O wspólnocie, nie o pieniądzach

Możemy sobie wymarzyć jeszcze wiele rozwiązań, lecz istotne jest, że nie ma w nich aż tyle miejsca na pieniądze. Możemy sobie wymarzyć ograniczenie ich roli w naszym życiu.

Być może nadszedł czas, by wrócić do podstaw i powiedzieć jasno, że bezpieczeństwo daje nam wspólnota. Możemy je sobie dać tylko wtedy, gdy działamy dla wspólnoty. Dlatego stworzyliśmy państwo i samorząd. 

Niczego jednak nie uda się osiągnąć bez wspólnego działania ani bez powrotu do wzajemnego szacunku.
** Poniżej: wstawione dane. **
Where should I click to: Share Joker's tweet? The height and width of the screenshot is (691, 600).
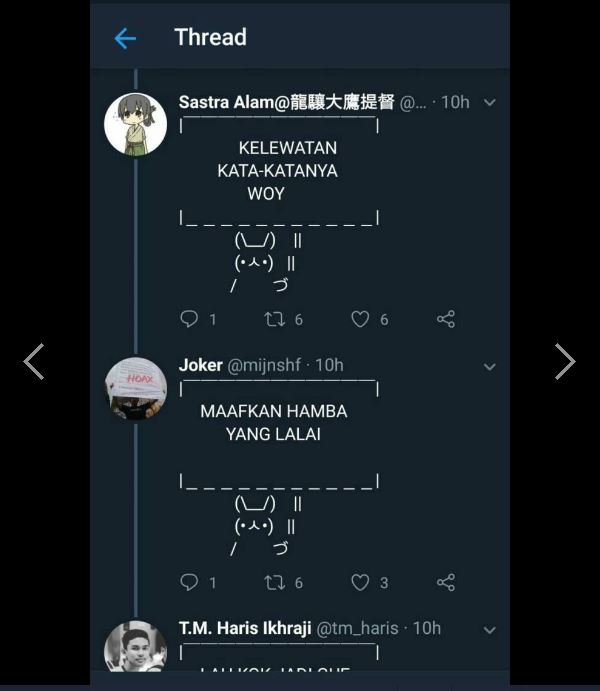(x=446, y=582)
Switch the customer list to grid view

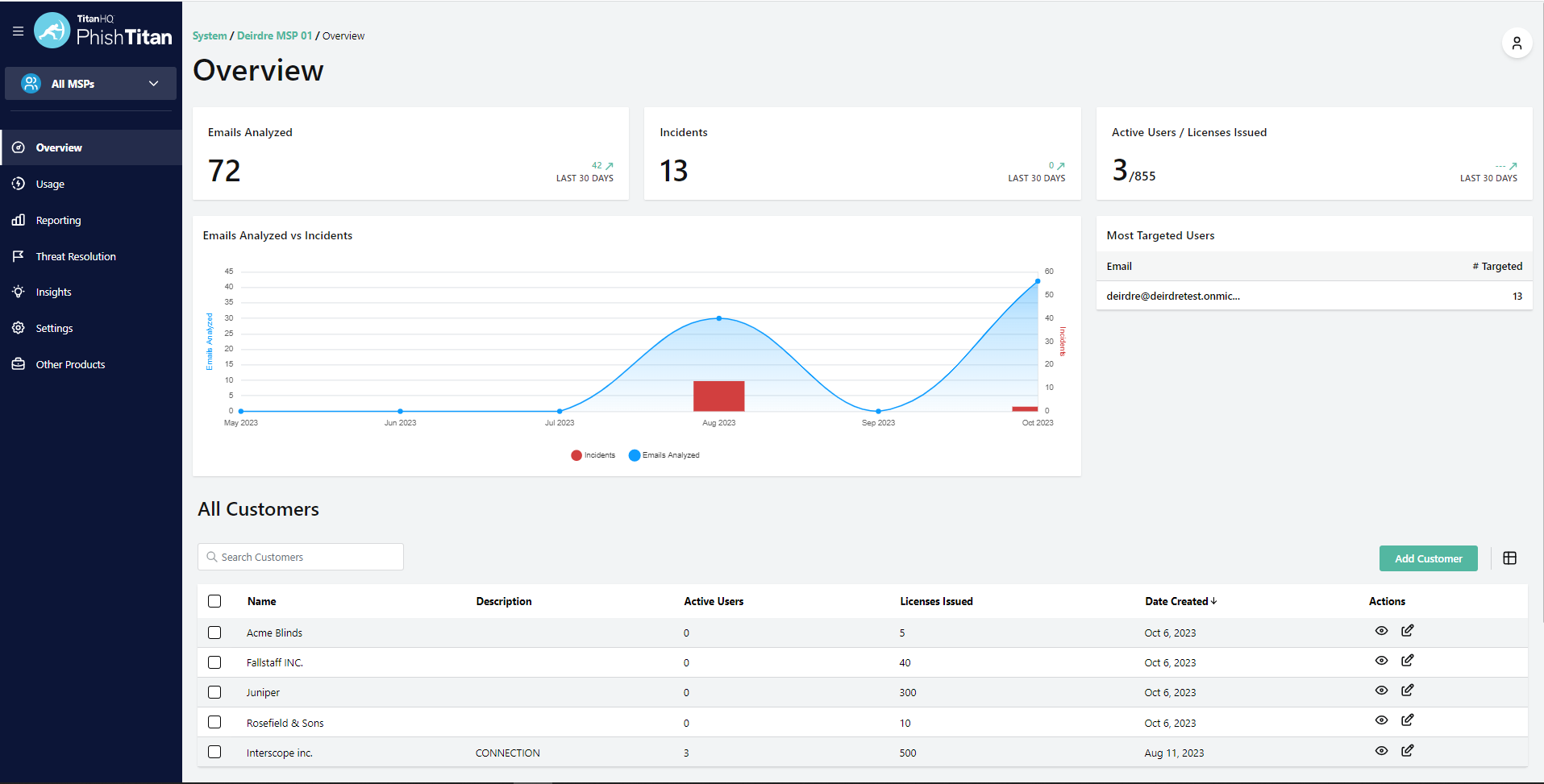1509,558
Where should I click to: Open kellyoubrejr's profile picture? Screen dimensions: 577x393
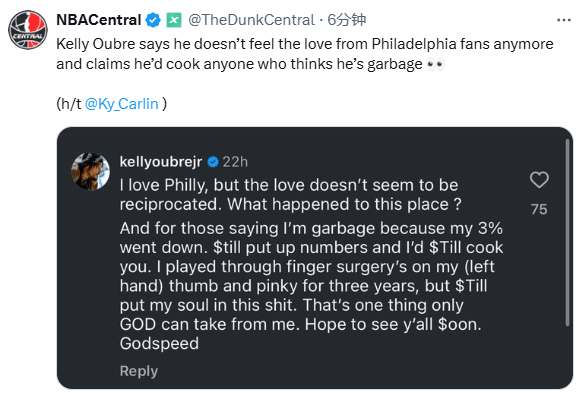click(90, 171)
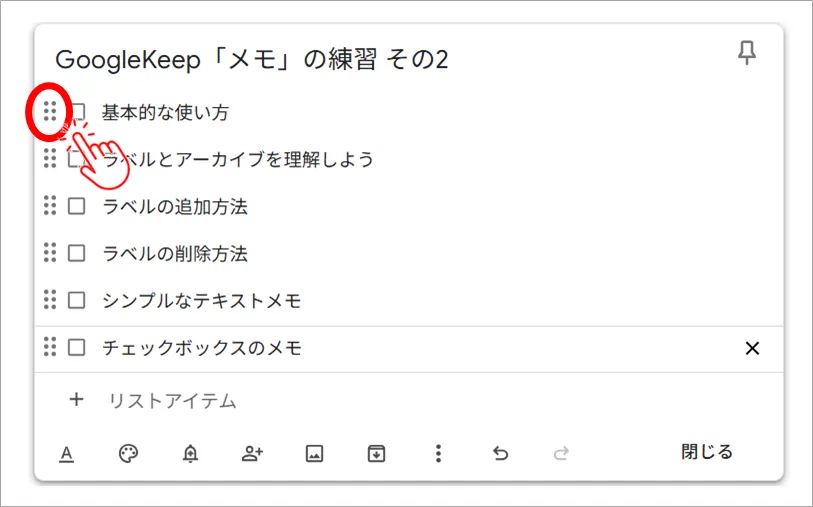Click the drag handle beside ラベルの追加方法
This screenshot has width=813, height=507.
(50, 206)
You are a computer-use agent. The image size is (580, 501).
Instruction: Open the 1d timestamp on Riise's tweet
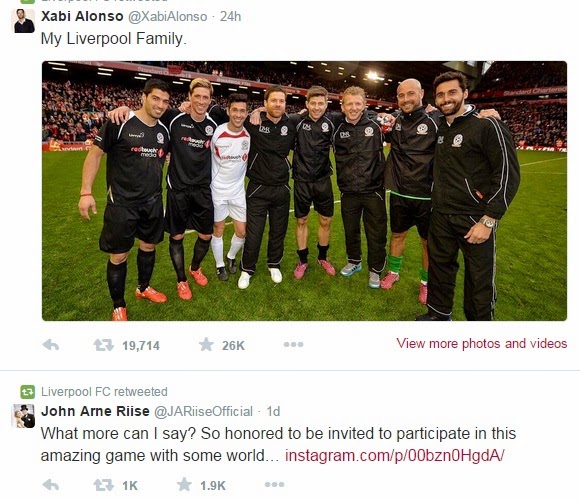point(273,411)
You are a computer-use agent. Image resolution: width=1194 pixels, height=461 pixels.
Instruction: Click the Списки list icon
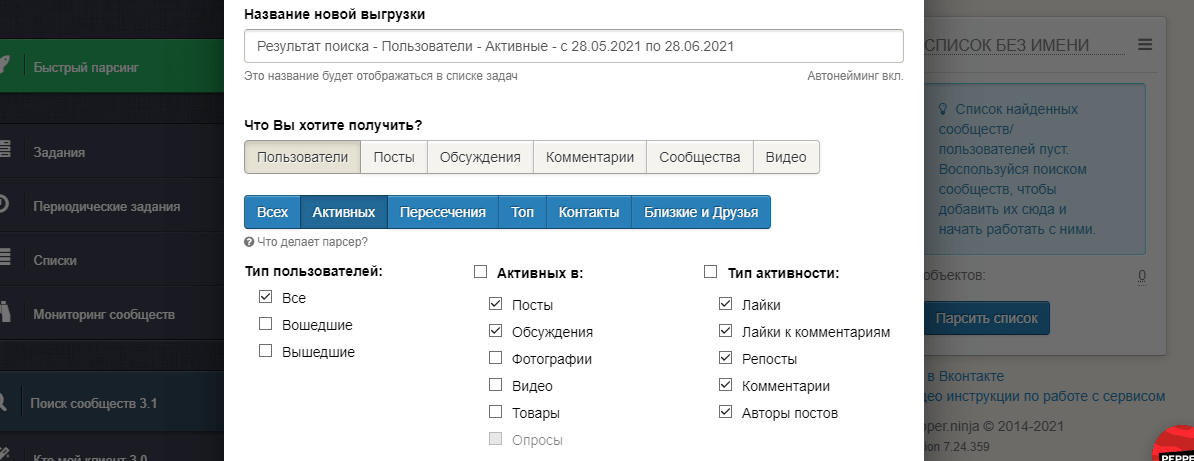(x=5, y=260)
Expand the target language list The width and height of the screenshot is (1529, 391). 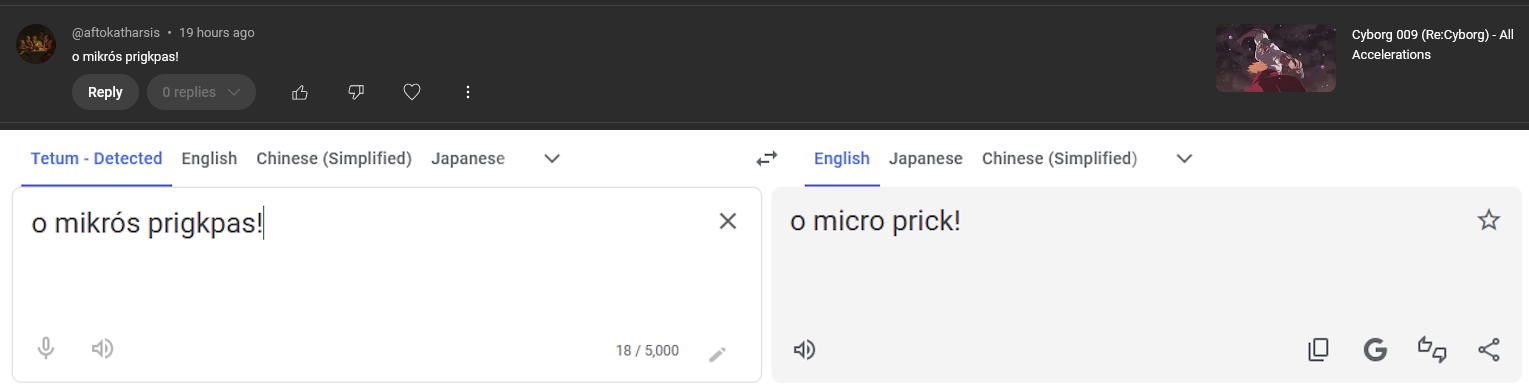[x=1185, y=158]
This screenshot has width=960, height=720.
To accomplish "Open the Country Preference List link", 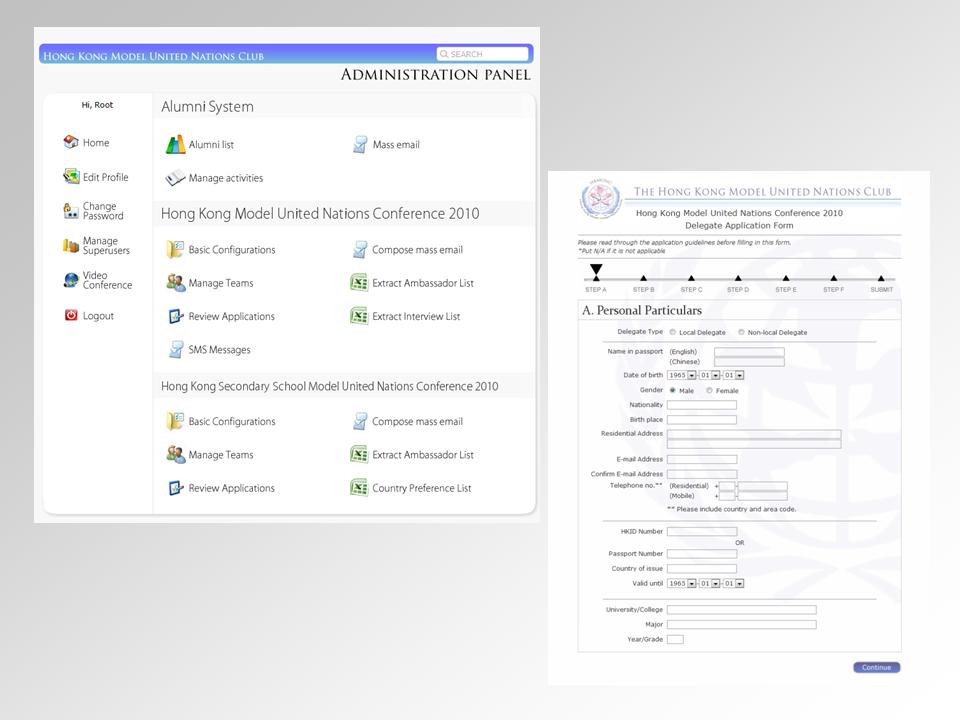I will [421, 489].
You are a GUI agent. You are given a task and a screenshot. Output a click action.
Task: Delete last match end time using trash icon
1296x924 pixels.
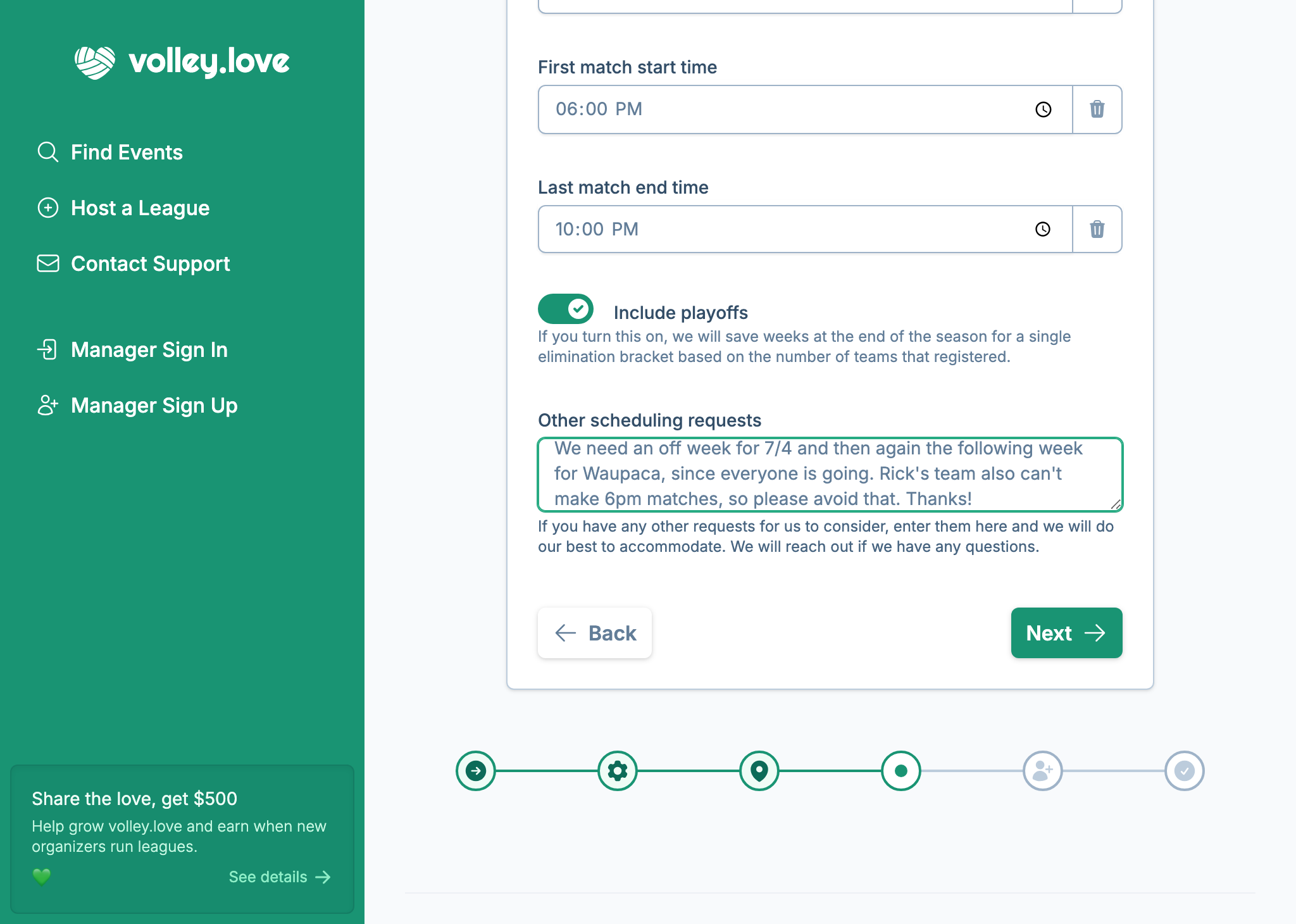pyautogui.click(x=1097, y=229)
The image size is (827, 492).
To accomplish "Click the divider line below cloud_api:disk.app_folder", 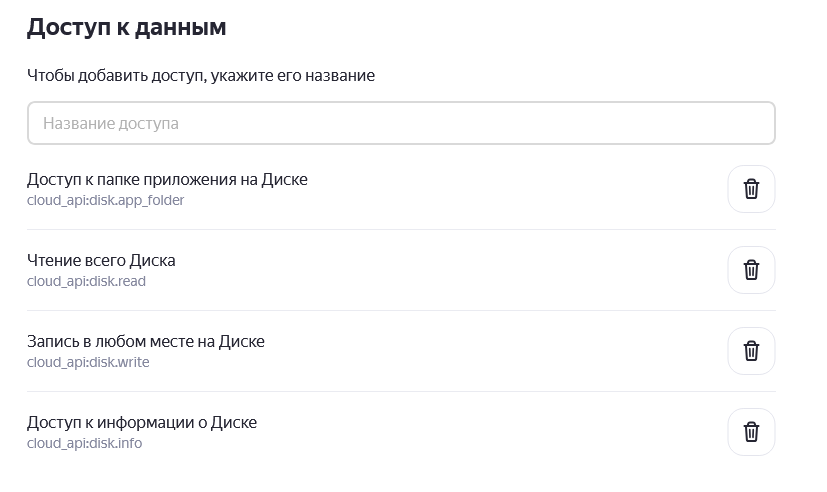I will point(401,229).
To właśnie klucz do myślenia propaństwowego i prosamorządowego. Dobrego i bezpiecznego państwa nie tworzy się działając w pojedynkę ani idąc za najlepszą liderką czy liderem – państwo jest nasze, wspólne, ma działać dla nas i tylko wtedy ma sens. Państwo jest tak silne, jak silny jest jego najsłabszy obywatel i obywatelka. Podatki, które płacimy, nie są karą, jeżeli mamy wgląd w wydatki i realny wpływ na rozdysponowanie środków. Czas, by przestano nas traktować jak intruzów i roszczeniowych petentów, a zrozumiano, że państwo jest nasze. Jeśli potrzebujemy wsparcia, to mamy prawo się go domagać. Czas, byśmy przestali wierzyć w bajki o rozpasanym socjalu, przez który ludzie nie chcą pracować i dokładać się do wspólnego budżetu. Większość osób „żyjących z socjalu” pracuje na czarno, bo mitycznego socjalu w Polsce się nawet nie dorobiliśmy – wiemy to, bo tak bardzo boimy się o brak własnych pieniędzy.